-------- DATA IN THIS EXERCISE
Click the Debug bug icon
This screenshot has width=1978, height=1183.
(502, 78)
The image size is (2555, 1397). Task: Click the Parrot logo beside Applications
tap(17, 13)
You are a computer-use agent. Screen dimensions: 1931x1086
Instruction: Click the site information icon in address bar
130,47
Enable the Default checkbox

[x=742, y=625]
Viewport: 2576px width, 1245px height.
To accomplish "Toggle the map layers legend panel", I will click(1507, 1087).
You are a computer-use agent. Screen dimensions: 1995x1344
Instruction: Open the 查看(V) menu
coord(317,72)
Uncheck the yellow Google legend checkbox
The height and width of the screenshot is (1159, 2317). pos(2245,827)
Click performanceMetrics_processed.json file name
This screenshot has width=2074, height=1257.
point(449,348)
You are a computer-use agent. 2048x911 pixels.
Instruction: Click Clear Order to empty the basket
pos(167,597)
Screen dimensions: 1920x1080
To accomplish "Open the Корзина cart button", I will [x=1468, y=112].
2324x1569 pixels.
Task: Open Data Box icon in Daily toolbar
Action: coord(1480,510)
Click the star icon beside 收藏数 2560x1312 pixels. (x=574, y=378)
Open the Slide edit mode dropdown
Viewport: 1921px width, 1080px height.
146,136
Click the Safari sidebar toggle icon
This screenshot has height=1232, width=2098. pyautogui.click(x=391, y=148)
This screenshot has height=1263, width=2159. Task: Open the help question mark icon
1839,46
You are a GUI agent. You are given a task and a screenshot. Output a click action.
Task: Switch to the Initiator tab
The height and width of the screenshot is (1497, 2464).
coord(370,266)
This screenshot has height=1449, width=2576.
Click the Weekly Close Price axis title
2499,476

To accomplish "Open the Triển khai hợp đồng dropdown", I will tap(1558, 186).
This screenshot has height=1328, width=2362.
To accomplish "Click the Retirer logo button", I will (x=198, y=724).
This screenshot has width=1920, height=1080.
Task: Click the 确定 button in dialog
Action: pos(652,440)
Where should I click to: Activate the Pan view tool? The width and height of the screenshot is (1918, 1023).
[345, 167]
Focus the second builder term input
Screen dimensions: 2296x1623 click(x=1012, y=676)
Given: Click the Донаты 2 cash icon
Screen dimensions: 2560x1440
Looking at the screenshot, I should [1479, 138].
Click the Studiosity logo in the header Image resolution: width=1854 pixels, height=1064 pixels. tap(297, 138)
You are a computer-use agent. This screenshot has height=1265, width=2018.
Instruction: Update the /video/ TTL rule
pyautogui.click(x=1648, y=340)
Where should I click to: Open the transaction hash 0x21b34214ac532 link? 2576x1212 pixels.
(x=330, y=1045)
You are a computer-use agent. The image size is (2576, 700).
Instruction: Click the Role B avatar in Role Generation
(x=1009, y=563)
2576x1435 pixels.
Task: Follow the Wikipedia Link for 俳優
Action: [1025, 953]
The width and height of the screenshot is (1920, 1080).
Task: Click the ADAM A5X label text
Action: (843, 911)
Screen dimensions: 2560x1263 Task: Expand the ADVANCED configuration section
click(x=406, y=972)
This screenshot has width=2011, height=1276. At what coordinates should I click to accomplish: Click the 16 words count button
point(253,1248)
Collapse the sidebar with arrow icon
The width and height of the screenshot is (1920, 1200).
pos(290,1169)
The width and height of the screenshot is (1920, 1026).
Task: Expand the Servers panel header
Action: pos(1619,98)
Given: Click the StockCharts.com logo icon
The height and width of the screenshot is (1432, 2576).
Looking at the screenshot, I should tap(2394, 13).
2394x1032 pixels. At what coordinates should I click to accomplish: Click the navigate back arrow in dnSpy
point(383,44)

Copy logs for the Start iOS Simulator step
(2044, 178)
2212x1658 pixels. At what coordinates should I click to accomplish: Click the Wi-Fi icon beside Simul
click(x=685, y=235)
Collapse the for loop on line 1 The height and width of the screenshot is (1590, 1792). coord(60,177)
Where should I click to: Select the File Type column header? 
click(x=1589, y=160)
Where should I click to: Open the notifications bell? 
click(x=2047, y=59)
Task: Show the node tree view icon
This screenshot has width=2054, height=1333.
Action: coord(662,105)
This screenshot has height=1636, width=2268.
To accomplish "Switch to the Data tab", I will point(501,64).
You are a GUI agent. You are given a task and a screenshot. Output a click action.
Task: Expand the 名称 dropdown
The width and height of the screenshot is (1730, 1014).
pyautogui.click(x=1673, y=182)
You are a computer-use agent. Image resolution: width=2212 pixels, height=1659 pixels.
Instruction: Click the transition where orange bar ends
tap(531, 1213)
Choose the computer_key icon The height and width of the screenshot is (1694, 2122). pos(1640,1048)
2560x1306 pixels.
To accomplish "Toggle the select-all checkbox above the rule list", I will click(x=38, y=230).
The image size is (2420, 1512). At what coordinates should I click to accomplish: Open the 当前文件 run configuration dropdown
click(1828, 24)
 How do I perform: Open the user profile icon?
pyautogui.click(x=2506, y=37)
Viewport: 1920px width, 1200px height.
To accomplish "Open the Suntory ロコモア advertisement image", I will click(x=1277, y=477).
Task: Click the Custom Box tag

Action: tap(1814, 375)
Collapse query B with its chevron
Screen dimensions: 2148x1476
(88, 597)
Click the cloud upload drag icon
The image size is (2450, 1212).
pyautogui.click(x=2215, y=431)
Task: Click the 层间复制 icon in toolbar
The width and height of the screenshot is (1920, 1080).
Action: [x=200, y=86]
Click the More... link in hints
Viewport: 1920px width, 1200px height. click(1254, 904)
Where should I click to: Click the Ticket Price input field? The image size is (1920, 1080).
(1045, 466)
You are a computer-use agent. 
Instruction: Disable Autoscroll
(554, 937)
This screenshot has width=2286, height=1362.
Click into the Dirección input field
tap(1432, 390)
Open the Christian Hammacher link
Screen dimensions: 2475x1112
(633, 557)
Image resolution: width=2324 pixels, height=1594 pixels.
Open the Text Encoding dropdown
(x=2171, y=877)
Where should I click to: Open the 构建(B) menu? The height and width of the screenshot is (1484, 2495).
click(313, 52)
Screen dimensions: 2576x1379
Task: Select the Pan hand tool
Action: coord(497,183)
----------------
**WHAT YOU NEED TO DO:** Copy each line of the records that has "Switch" in it.

**RESULT OF THE TASK:**
Task: Switch to the Initiator tab
To accomplish "Switch to the Data tab", I will point(501,64).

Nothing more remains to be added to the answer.